Separation of variables is a fundamental method used to solve certain kinds of differential equations. When an equation involves two variables, say \( P \) and \( T \), you can often separate the variables by manipulating the equation into two distinct parts, each containing only one of the variables.
This technique is particularly useful when dealing with equations that can be rearranged so that all terms involving one variable are on one side of the equation and all terms involving the other variable are on the opposite side.
In our exercise, we separated the variables by multiplying both sides of the equation by \( P \) and \( dT \), which rearranged the equation into:

• \( P \, dP = C \, T^{7.5} \, dT \)

This separation allows us to solve the differential equation by integrating each side individually.
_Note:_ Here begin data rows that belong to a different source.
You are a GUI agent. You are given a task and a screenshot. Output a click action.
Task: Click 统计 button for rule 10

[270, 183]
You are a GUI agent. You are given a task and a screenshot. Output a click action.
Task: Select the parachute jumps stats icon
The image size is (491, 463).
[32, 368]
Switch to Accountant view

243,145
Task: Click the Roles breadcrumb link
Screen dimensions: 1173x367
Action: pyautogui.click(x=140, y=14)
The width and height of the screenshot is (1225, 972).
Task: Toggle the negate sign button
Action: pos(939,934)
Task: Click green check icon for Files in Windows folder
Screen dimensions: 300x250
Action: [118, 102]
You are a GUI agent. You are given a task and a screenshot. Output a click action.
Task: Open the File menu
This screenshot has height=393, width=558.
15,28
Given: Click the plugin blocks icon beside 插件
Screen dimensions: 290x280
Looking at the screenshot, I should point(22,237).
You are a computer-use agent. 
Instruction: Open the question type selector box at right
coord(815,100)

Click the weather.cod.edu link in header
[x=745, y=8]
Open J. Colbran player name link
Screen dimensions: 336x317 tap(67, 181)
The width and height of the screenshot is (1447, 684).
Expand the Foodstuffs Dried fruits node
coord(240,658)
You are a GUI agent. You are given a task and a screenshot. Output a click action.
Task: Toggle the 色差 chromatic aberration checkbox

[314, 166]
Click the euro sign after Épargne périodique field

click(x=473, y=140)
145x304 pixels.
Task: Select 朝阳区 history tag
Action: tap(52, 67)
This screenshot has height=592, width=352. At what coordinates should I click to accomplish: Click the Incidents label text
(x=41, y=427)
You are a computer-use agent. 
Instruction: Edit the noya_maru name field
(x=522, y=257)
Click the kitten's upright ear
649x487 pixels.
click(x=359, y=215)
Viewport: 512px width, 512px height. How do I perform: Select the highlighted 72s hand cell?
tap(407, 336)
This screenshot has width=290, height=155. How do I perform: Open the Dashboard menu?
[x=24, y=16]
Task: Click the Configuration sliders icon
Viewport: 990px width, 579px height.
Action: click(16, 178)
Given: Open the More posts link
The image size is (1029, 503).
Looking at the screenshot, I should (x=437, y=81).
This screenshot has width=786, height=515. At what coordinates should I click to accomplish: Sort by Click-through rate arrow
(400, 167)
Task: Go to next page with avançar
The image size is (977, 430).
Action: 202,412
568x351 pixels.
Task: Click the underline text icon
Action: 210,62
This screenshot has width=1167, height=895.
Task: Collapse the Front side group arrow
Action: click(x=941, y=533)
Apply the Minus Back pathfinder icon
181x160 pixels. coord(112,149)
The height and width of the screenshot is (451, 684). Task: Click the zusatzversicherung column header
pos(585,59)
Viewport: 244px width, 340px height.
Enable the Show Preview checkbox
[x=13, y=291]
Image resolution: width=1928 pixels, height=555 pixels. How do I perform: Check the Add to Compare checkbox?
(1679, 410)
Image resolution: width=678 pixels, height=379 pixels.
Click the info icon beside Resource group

By isolating the variables, it becomes easier to perform further analytical operations such as integration.

Integration is the process of finding the integral of a function, which is essentially the opposite of differentiating. It is a vital step in solving differential equations after variables have been separated. There are two main components when integrating: the integral function and the constant of integration.
In the context of the exercise, integrating both sides of the equation was the next logical step after separating the variables. Each side of the equation correlates to a different variable, and we integrate separately with respect to each variable.
For example, the integration process on the left side for \( P \) includes the integral:

• \( \int P \, dP = \frac{P^2}{2} \)

On the right side for \( T \), we have:

• \( \int C \, T^{7.5} \, dT = C \frac{T^{8.5}}{8.5} + D \)

Here, \( D \) represents the constant of integration, which is determined using initial conditions.

An initial value problem is a type of differential equation that provides additional conditions, known as initial conditions, to determine a unique solution. These conditions specify the value of the unknown function at a specific point, which helps in finding the exact form of the solution.
In the given exercise, the initial condition provided is \( P(0) = 0 \). This means that when the temperature \( T \) is zero, the pressure \( P \) should also be zero.
The initial condition is crucial for determining the constant of integration. By substituting \( T = 0 \) into our integrated function, we find:

• \( \frac{0^2}{2} = C \frac{0^{8.5}}{8.5} + D \)

This simplifies to \( D = 0 \), effectively removing \( D \) from the equation, and allowing us to solve for \( P \). Precise initial values ensure the solution caters to specific scenarios, making the answer both practical and relevant.